• La tour Madeloc

     La tour Madeloc

    La tour Madeloc, c'est la vigie de la Côte Vermeille, du versant oriental de l'Albère. Depuis que la route est interdite aux véhicules à partir de la Casernes de Gauche, son parcours est devenu une agréable promenade familiale, mais goudronnée.

    Perchée à 656 m d'altitude, la tour Madeloc a de la gueule. Ronde, tout en schiste des Albères, cette belle vigie de la Côte Vermeille surveille l'horizon depuis 1285 grâce à une décision de Jacques II de Majorque. Opposé à son frère Pierre III, le roi d'Aragon, il décida de fortifier la frontière afin de parer à une de ses invasions. Dans le maillage serré de tours, de châteaux et d'ermitages, la Madeloc surveillait la mer, la plaine du Roussillon et les crêtes du massif de l'Albère. Et elle communiquait avec ses voisines grâce à un système de feux, la nuit et de fumée le jour.

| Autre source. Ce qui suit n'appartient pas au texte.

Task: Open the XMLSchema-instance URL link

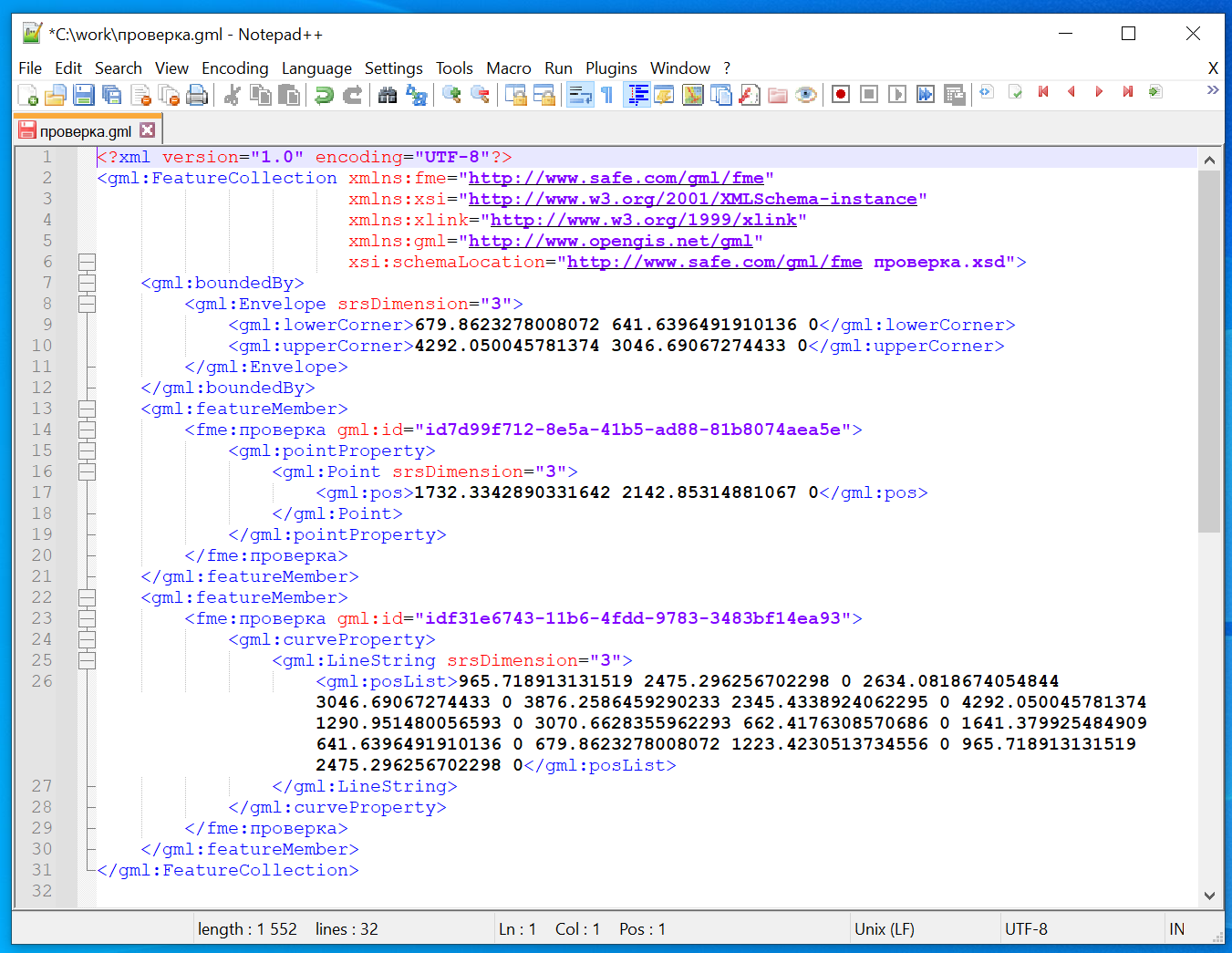Action: point(692,200)
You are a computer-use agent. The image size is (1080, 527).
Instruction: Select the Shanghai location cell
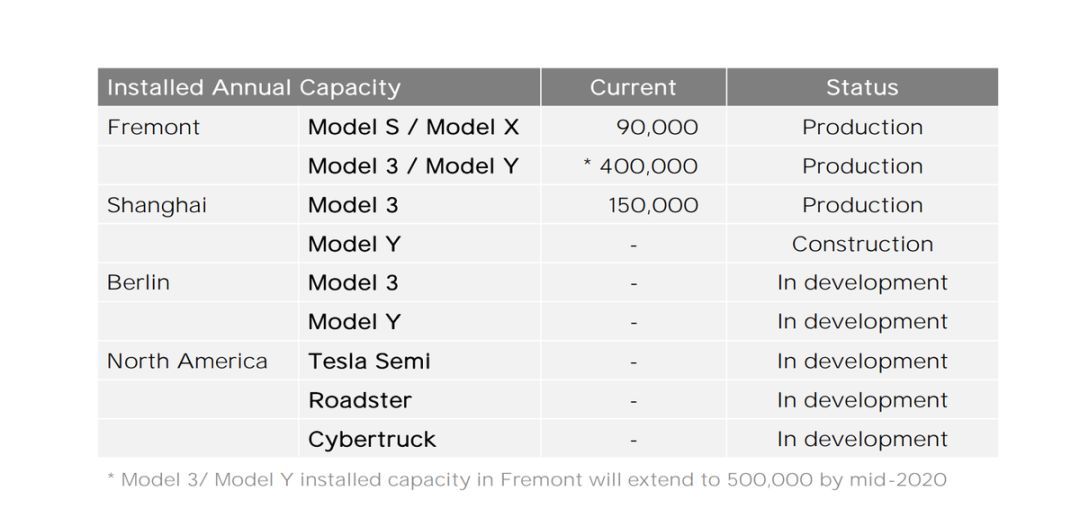tap(157, 206)
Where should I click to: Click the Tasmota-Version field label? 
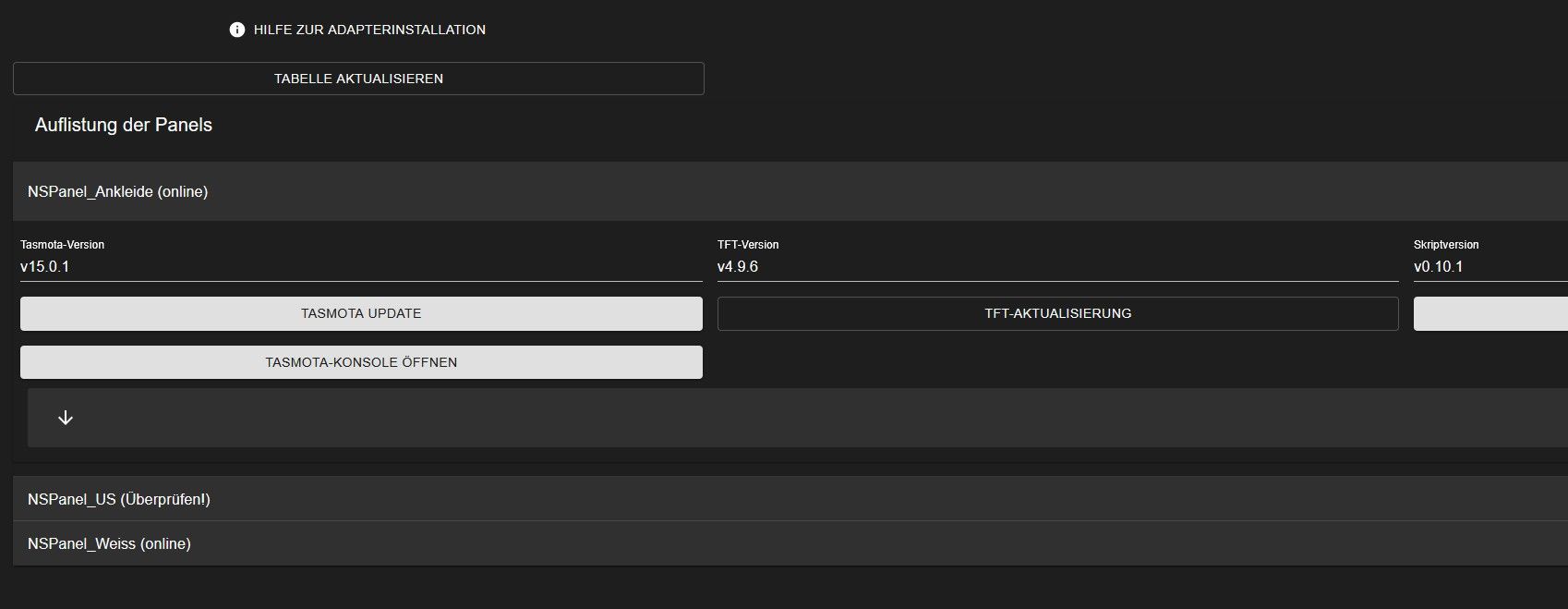pyautogui.click(x=62, y=245)
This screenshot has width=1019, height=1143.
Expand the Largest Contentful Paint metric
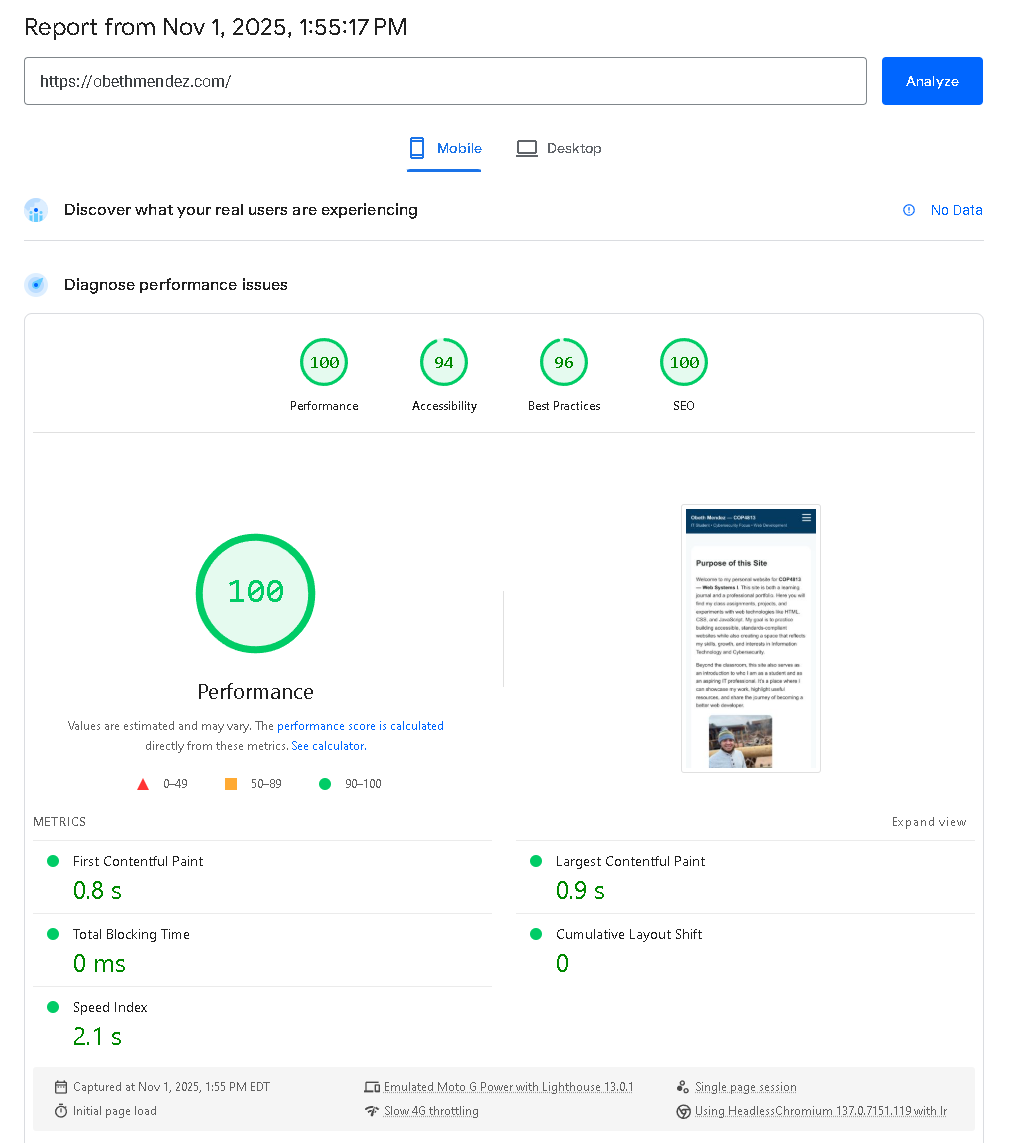[x=630, y=861]
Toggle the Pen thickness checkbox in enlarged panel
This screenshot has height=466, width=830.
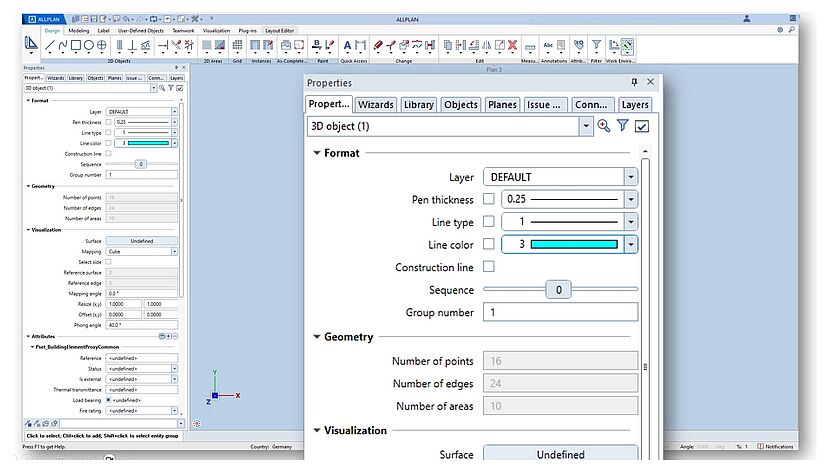pyautogui.click(x=489, y=200)
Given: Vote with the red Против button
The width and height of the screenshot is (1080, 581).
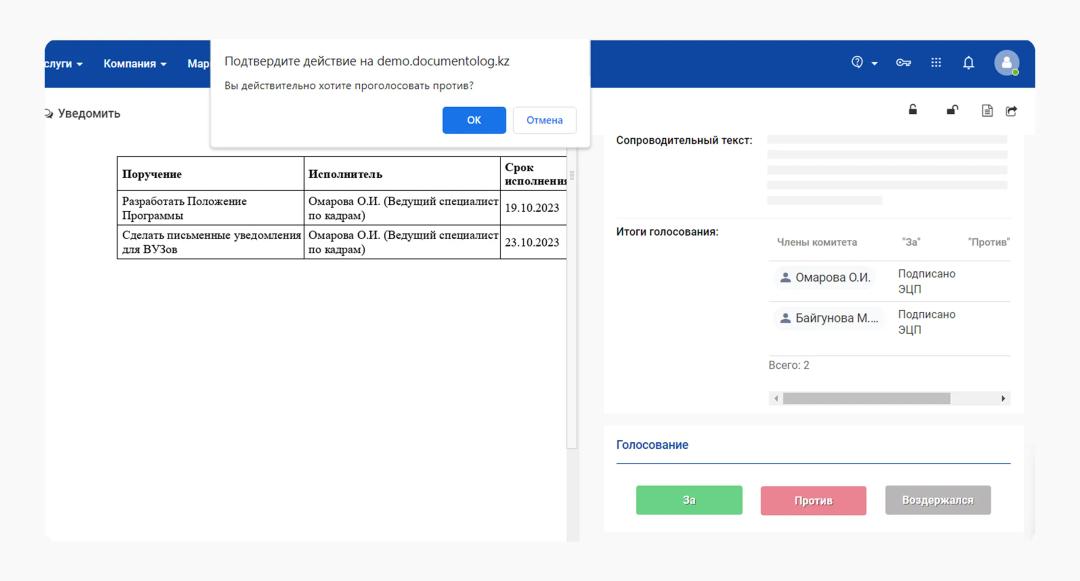Looking at the screenshot, I should click(x=813, y=501).
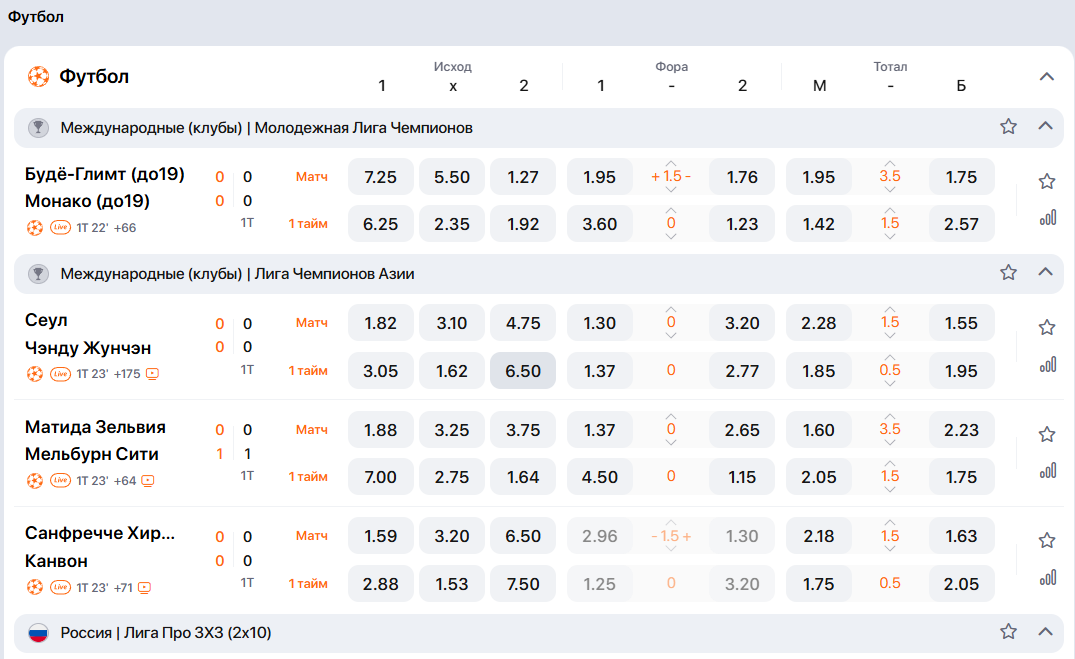Add Матида Зельвия match to favorites
The image size is (1075, 659).
point(1047,434)
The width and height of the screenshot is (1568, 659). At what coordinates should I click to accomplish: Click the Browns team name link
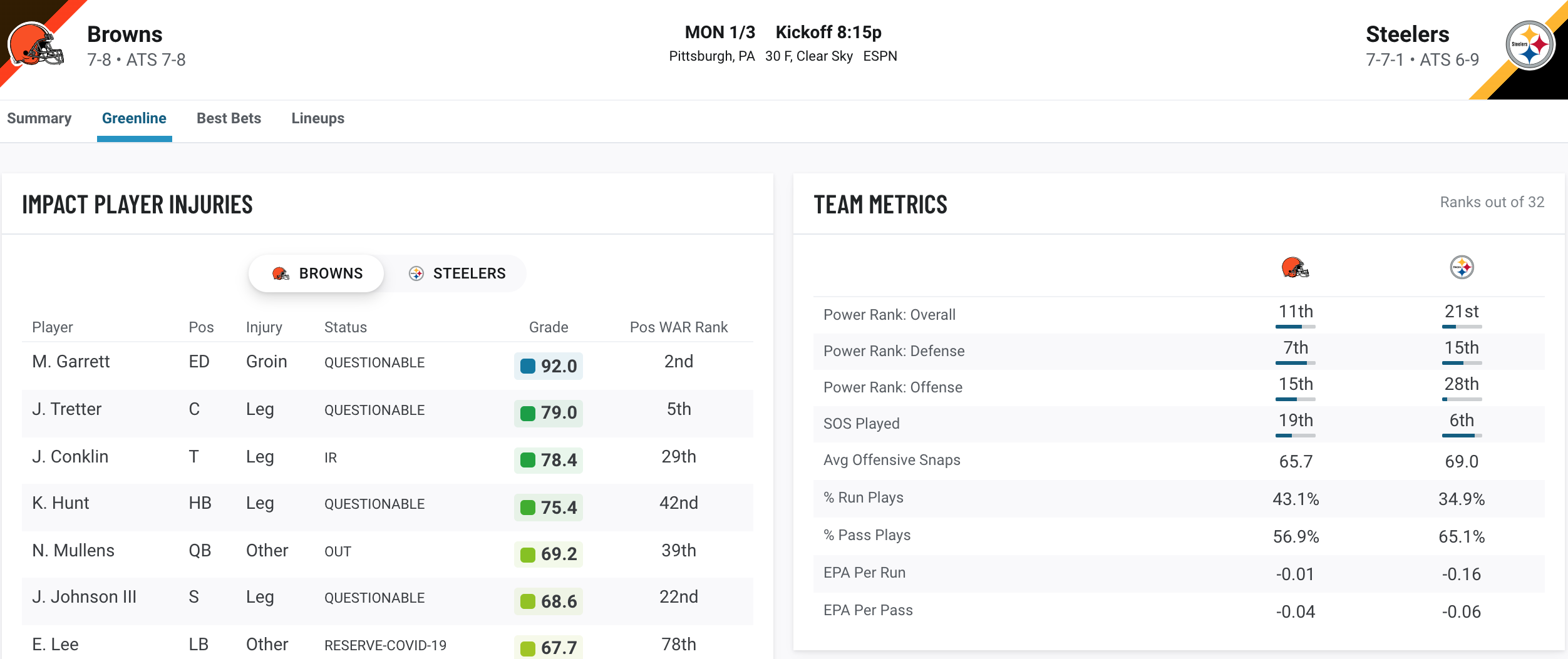click(125, 34)
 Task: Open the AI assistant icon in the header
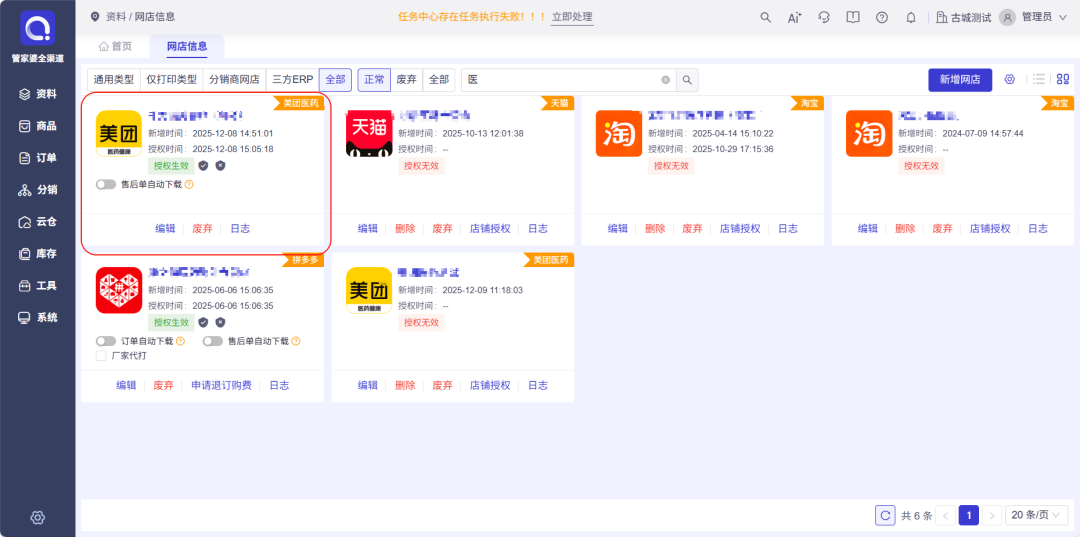click(795, 17)
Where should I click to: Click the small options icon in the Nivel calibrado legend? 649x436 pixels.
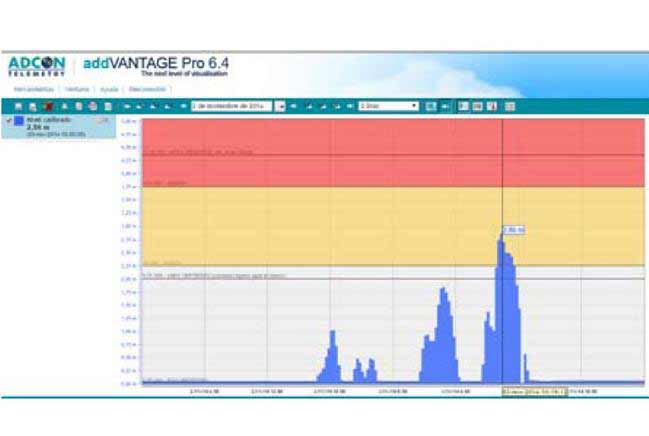[x=103, y=120]
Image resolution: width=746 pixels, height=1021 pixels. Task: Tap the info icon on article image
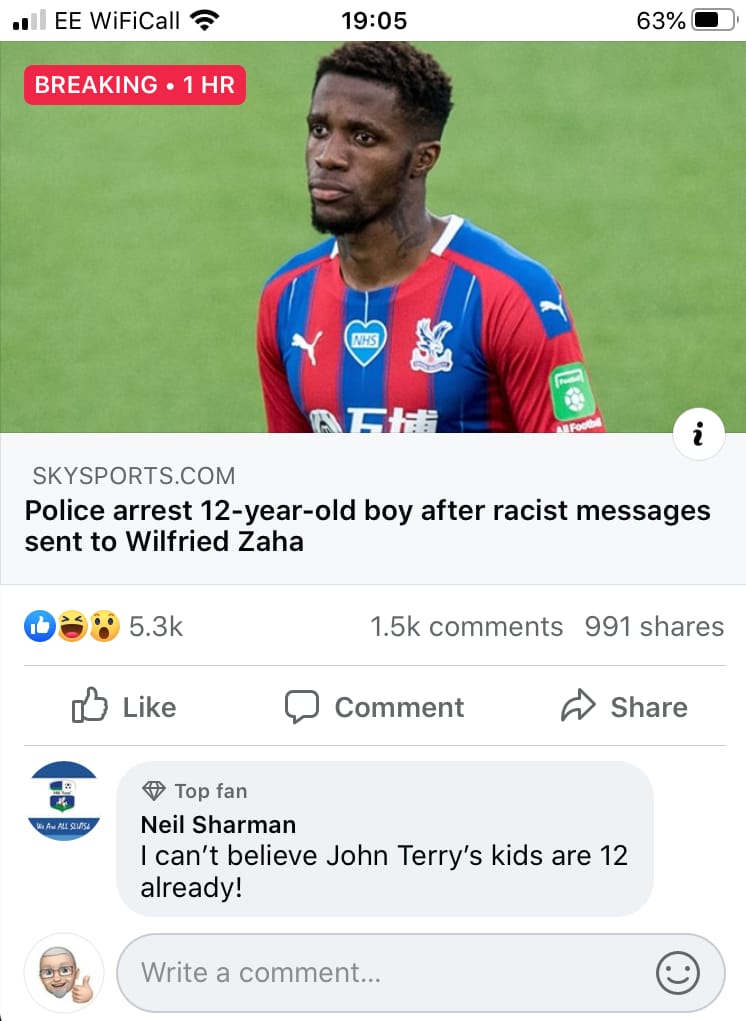pos(698,434)
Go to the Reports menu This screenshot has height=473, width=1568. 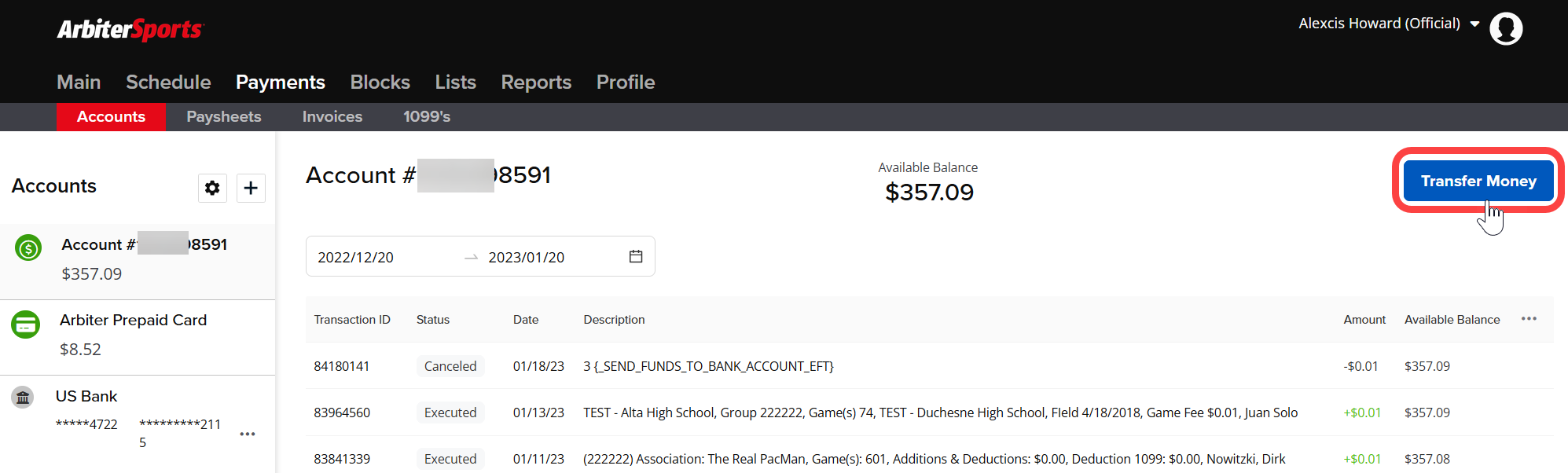[x=536, y=82]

    Depuis le Bas Moyen-Âge, on dirait que rein n'a changé dans cette partie du Roussillon. Tout démarre à l'entrée de Collioure. Prendre à droite la route du hameau du Rimbau.

    En plein dans l'axe du fort de Sain-Elme, il faut savoir se perdre dans le vignoble des banyuls et collioure, 15 kilomètres de long sur 6 de large, le plus petit de France. Et surtout le plus original. Au-dessus du corps tordu des chênes-lièges, dans le sillage du parfum délicieux des mimosas et des micocouliers, voilà la gravure de 1700 hectares de vignes. Plantés en terrasses (en «feixes» en catalan), ils forment d'immenses amphithéâtres retenus par près de 6000 kilomètres de murettes de schiste et découpés en peus de gall (pieds de coq). Ces canaux, inventés au XIIIème siècle, évacuent les eaux de pluie. Et pour abriter les outils, les vignerons des trois caves coopératives et des vingt-cinq particulières, sculpteurs de cette montagne, ont bâti 2000 casots ou «barraca». Le sang de ce terroir âpre et farouche offre ainsi un délicieux vin doux naturel.

    La tour Madeloc

     Notre-Dame de la Consolation

    Cette route étroite et tortueuse file déjà vers l'ermitage Notre-Dame de Consolation. En semaine, hors saison, on peut encore y descendre et s'y garer pour goûter au charme ombragé de ce site et aller voir les ex-voto de peintures marines et de modèles réduits de barques. Au-dessus de ce lieu de pèlerinage dédié à la pluie, se trouve justement le chemin de l'eau, depuis la Font d'en Cassanyes, à 680 mètres d'altitude, sous la tour de la Massane. Crée entre 1890 et 1892, avec des matériaux portés à dos d'hommes et de mulets, ce réseau hydraulique de 8,200 kilomètres alimente encore Port-Vendres. Pour mieux tout voir, il faudrait rester au rythme des coureurs cyclistes qui régulièrement montent sur cet itinéraire. 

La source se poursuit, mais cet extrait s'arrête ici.